Great thoughts. Totally agree that everyone is excessively bearish on office. It’s amazing how much opportunistic capital has been raised and how few investors are willing to touch the sector. Goes to show that herd mentality continues to run strong (even among the opportunity funds who claim to be contrarians or independent thinkers). Personally, I think anyone who believes office is dead/obsolete is a total moron. That said, I can understand the hesitation around wanting to invest in the current environment. If this recession that everyone has been calling for a year and a half ever decides to show up, that won’t bode well for office in the near term and there will be even better bargains to be had. I’m keeping a close eye on the sector and am licking my chops for what’s to come. We’ll see…

 

Fantastic response but I don’t get the optimism in the last paragraph. Following your logic of 10% churn (approx) Class B & C should reach distress points (i.e. >50/60% leased) by 2025 or 2026? And that’s if unencumbered. If they have debt on it presumably some covenants will be triggered and they’ll have to give back the buildings before then.

 

Sounds goofy but for real, RTO is our civil obligation.

The product is systemically important . I wouldn't bet against it, but it's not for everyone.
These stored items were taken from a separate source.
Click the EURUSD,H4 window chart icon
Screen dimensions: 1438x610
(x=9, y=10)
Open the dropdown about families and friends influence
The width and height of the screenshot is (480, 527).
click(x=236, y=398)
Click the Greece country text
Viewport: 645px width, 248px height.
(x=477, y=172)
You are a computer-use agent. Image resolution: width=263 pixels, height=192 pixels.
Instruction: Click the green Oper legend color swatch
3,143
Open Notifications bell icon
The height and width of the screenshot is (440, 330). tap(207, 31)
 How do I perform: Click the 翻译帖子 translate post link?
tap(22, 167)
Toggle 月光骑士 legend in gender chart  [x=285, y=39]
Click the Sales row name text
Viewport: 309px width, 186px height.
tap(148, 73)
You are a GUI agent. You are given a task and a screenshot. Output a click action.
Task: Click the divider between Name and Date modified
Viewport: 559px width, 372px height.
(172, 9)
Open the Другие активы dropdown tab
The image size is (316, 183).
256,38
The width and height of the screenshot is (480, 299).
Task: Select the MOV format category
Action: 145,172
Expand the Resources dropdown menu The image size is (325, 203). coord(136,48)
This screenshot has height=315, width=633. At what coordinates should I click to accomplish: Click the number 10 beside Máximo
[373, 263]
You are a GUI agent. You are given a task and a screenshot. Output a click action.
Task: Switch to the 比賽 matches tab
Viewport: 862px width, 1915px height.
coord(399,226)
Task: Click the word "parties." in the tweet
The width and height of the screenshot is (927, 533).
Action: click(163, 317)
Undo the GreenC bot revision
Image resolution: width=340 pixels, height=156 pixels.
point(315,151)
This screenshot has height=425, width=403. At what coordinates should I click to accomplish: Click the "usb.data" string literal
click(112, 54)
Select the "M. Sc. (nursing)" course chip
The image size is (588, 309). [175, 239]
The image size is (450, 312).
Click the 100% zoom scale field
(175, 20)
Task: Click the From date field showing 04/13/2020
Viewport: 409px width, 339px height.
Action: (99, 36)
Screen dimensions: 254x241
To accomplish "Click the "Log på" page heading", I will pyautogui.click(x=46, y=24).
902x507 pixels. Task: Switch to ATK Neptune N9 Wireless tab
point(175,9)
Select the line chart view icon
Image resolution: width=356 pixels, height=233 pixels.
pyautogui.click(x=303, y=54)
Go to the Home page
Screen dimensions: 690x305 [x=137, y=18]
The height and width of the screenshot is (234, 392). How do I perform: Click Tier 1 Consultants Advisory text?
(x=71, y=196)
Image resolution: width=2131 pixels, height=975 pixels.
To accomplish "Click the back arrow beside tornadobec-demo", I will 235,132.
Easily the most complex real asset, and maybe the only way to hit a home run these days. 

 

No, the most complex real asset is retail (specifically malls), followed by manufactured housing (ironically also the most heavily mom & pop / least sophisticated ownership base) and affordable housing (LIHTC etc). Office is simple. Not as simple as industrial but still simple.

 

Having worked across it all, couldn't disagree more. I'll concede that retail leasing is comparable in some ways but generally much less sophisticated tenants. There's a lot more going into the office user decision than just sales.